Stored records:
┌──

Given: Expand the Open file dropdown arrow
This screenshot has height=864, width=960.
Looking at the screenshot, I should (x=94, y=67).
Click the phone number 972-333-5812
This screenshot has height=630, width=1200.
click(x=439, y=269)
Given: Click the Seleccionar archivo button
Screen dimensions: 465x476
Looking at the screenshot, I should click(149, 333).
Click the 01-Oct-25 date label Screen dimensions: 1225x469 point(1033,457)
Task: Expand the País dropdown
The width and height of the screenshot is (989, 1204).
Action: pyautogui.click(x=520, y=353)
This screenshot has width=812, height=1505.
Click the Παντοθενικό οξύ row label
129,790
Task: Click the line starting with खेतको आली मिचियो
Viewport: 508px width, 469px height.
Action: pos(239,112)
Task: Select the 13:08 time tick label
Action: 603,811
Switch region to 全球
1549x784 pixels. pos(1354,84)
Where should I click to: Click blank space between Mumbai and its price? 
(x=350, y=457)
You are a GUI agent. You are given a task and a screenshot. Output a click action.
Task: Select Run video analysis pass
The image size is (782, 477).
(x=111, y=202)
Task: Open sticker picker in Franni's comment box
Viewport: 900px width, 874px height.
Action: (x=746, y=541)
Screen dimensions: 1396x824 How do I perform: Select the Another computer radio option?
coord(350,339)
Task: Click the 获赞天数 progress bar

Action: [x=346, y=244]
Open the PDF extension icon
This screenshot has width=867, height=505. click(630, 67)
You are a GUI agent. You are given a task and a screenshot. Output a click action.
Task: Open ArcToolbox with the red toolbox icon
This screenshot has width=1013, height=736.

└──

Your job here is to copy the entries above exactly.

Given: Expand the Open file dropdown arrow
This screenshot has height=864, width=960.
Looking at the screenshot, I should (x=94, y=67).
Click the phone number 972-333-5812
This screenshot has height=630, width=1200.
click(x=439, y=269)
Given: Click the Seleccionar archivo button
Screen dimensions: 465x476
Looking at the screenshot, I should click(149, 333).
Click the 01-Oct-25 date label Screen dimensions: 1225x469 point(1033,457)
Task: Expand the País dropdown
The width and height of the screenshot is (989, 1204).
Action: pyautogui.click(x=520, y=353)
This screenshot has width=812, height=1505.
Click the Παντοθενικό οξύ row label
129,790
Task: Click the line starting with खेतको आली मिचियो
Viewport: 508px width, 469px height.
Action: pos(239,112)
Task: Select the 13:08 time tick label
Action: 603,811
Switch region to 全球
1549x784 pixels. pos(1354,84)
Where should I click to: Click blank space between Mumbai and its price? 
(x=350, y=457)
You are a GUI agent. You are given a task and a screenshot. Output a click action.
Task: Select Run video analysis pass
The image size is (782, 477).
(x=111, y=202)
Task: Open sticker picker in Franni's comment box
Viewport: 900px width, 874px height.
Action: (x=746, y=541)
Screen dimensions: 1396x824 How do I perform: Select the Another computer radio option?
coord(350,339)
Task: Click the 获赞天数 progress bar

Action: [x=346, y=244]
Open the PDF extension icon
This screenshot has width=867, height=505. click(630, 67)
You are a GUI agent. You are given a task and a screenshot. Output a click action.
Task: Open ArcToolbox with the red toolbox icon
This screenshot has width=1013, height=736.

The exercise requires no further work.